First, let’s look at the SLURM resources. What can you tell about this job?

Now let’s examine how the script is navigating the directory structure. Where is the job being processed? Are any other paths included in this job?

Solution

The job will run for no more than 5 minutes, and will use up to 4 GB memory and 10 CPUs. We have given the job the name jellyfish as an identifier. It will run under the account code for OBSS workshop.

The job is being processed in the directory ~/obss_2022/genome_assembly/results/. The other path listed in the job is directing jellyfish to the input FASTQ data.

Then let’s look at the commands we’ll be passing to Jellyfish. There are two steps to this process:

  1. Jellyfish counts the k-mers
  2. Jellyfish computes the histogram of these counts.

As you can see, there are a number of different parameters used, denoted by -. A key part of bioinformatics is building familiarity with program manuals. These are often but not always hosted on GitHub, and provide information about program installation and usage.

Question 2

If we know that Jellyfish is used to count k-mers, can you use Google to find the manual?

Solution

By googling ‘jellyfish genome k-mers’, you should be able to find the manual at https://github.com/gmarcais/Jellyfish.

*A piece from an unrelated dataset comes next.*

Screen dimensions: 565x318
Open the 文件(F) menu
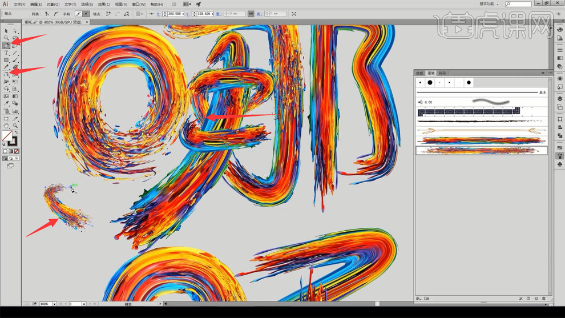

Let’s save our jellyfish.sl file, and run it.

sbatch jellyfish.sl

We can check where our job is in the queue using squeue -u <nesi.id>. Then when the job finishes, we can check our log files to see if there are any problems or errors.

less jellyfish.*.out
less jellyfish.*.err

Check what outputs have been written to your results directory.

ls ../results/

To visualise the results of k-mer analysis, import your .histo file produced by Jellyfish into the GenomeScope webtool. Note: The input reads were produced from 150 bp Illumina sequencing.

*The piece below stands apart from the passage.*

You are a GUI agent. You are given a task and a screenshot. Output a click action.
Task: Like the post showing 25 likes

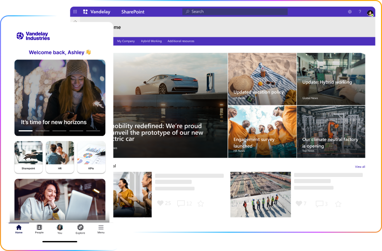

What can you tell from these results, and how do your results compare to the examples at https://www.nature.com/articles/s41467-020-14998-3/figures/1?

3.4 Heterozygosity and k-mers

K-mer analyses can become more difficult in heterozygous diploid samples (and even more so for polyploids!). The challenge here is in correctly partitioning the k-mers that are derived from heterozygous and repetitive components of the genome. There are tools, such as GenomeScope, that model these different components of the profile and estimate genome properties.

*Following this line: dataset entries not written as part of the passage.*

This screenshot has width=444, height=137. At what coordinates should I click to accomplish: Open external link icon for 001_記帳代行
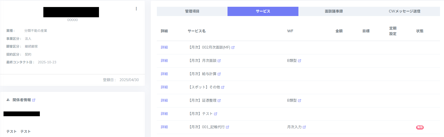click(x=228, y=127)
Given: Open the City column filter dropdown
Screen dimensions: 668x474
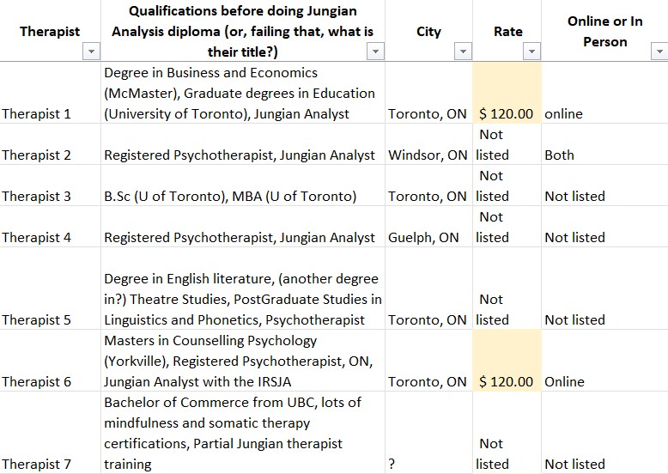Looking at the screenshot, I should click(x=463, y=52).
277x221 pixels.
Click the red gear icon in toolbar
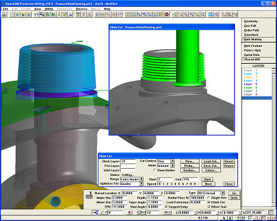pos(167,15)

The example below is for a pear genome. The profile left hand peak has a coverage of 0.5x the right hand peak. K-mers under the right peak are those sequences that are shared between both alleles at a locus, whereas sequence variants will change the identity of the k-mers that overlap these variants.

Exercise

The figure below is reproduced from Stevens et al. (2018; G3: Genes, Genomes, Genetics; 8:7, https://doi.org/10.1534/g3.118.200030). The authors present k-mer profiles for six different walnut (Juglans) species.

Key      
J. nigra Dashed blue P. stenoptera Solid blue
J. sigillata Orange J. hindsii Green
J. microcarpa Solid grey J. regia Dashed grey
J. cathayensis Yellow    

Which of the species is (i) the most heterozygous and (ii) the least heterozygous?

Solution

i) P. stenoptera, ii) J. hindsii (based on the relative proportion in diploid vs haploid peaks).

Question 4: Which of the species is (i) the most heterozygous and (ii) the least heterozygous ?

Key Points

  • While long-read data are beneficial for producing high-quality genomes, short-read data can help understand the underlying properties of the genome of the focal species.

  • It is important to consider characteristics such as genome size, ploidy, and heterozygosity before assembling a genome, as this may influence program choice, parameter-setting, and overall assembly quality.